The figures are accurate, “but that's comparing apples to oranges,” said Shayle Kann, SVP of research for GTM Research. “Residential solar goes to meet a residential customer's load, so the right comparative metric is whatever that customer would otherwise pay for electricity.”

That metric varies across the U.S., but even so, residential solar is increasingly competitive. A study by the North Carolina Clean Energy Technology Center last year found that a fully financed solar PV system costs less than the energy purchased from a residential customer’s local utility in 42 of the 50 largest cities in the U.S.

The prepared remarks were meant to highlight the role of Edison Electric Institute members in supporting rooftop and community solar, as well as utility-scale solar and wind, but in context, they showed an industry organization grappling with a new way of doing business that is arriving faster than some of its members are prepared for.

While some utilities, large and small, are very interested in being the energy services providers of the future, others are digging their heels in. That dichotomy is increasingly clear as EEI speaks for a large industry in flux.

Owens noted that "change" is the buzzword of the electric industry. He called for utilities to be the distribution system operators and grid platform providers, drawing on some of the terminology being used by New York’s Reforming the Energy Vision plan.

He also called for utilities to be able to go behind the meter and invest in cutting-edge solutions. “Rooftop solar customers still rely on the grid and its services around the clock,” said Owens.

In some ways, the organization seems to fail to fully recognize that the new energy economy is already at the doorstep. EEI is bullish on a recovering economy translating into increased electric use, although GDP and electricity consumption have been largely decoupled in the U.S. for at least a decade.
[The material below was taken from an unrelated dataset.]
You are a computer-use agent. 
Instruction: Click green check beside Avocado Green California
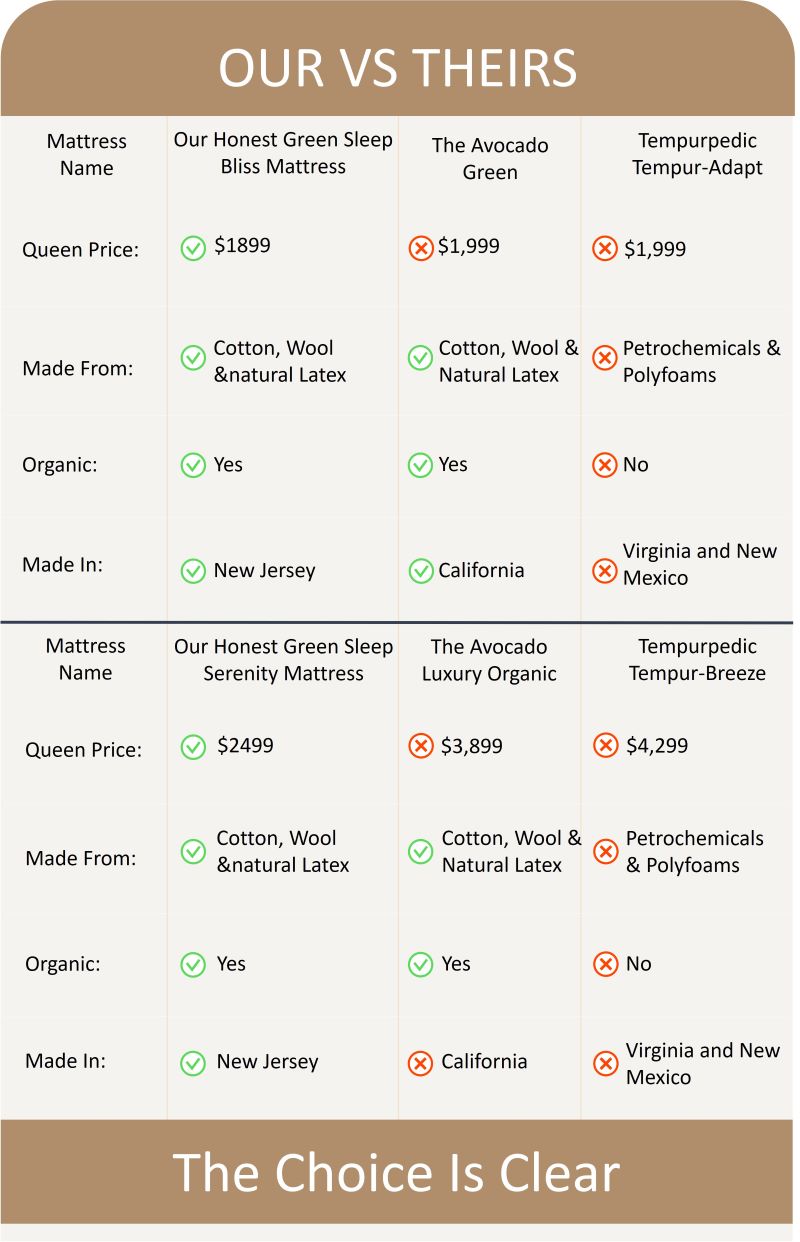tap(421, 571)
EEI took issue with subsidies for renewables, but also called for wholesale markets that maintain fuel diversity and flexibility, mostly in the form of traditional generation. The organization also criticized the timeline of EPA’s Clean Power Plan, saying that there would not be enough time for the infrastructure upgrades needed to switch to a cleaner power fleet.

“The 2020 interim goals must be substantially revised, if not eliminated entirely,” said Quinlan Shea, VP of environment for EEI, adding, "EPA also failed to consider the electric system as a whole when setting standards and compliance goals.” But a report out from The Brattle Group on Thursday finds that the analysis by the North American Electric Reliability Corporation and assertions by EEI are not necessarily founded and that reliability will not be compromised.

“We find that the concerns raised by NERC about potential reliability issues arising from compliance with proposed carbon emissions standards are largely overstated,” Jurgen Weiss, senior researcher and lead author of The Brattle Group report, said in a statement. “With the tools currently available for managing an electric power system that is already in flux, we think it unlikely that compliance with EPA carbon rules will have a significant impact on reliability.”

During the meeting, EEI’s president Thomas Kuhn outlined some top priority items for the organization in 2015, including grid security, reforming net energy metering to ensure that rates “recognize the value of the grid and address fixed-cost recovery,” tax reform, and advocating that the EPA’s Clean Power plan has “achievable” goals.

Depending on how effective EEI’s lobbying is on the latter point, it could work against the vision that Owens laid out in the same discussion, calling for more microgrids, storage, energy efficiency, demand response, along with “innovative thinking, not to mention a cleaner generating fleet.”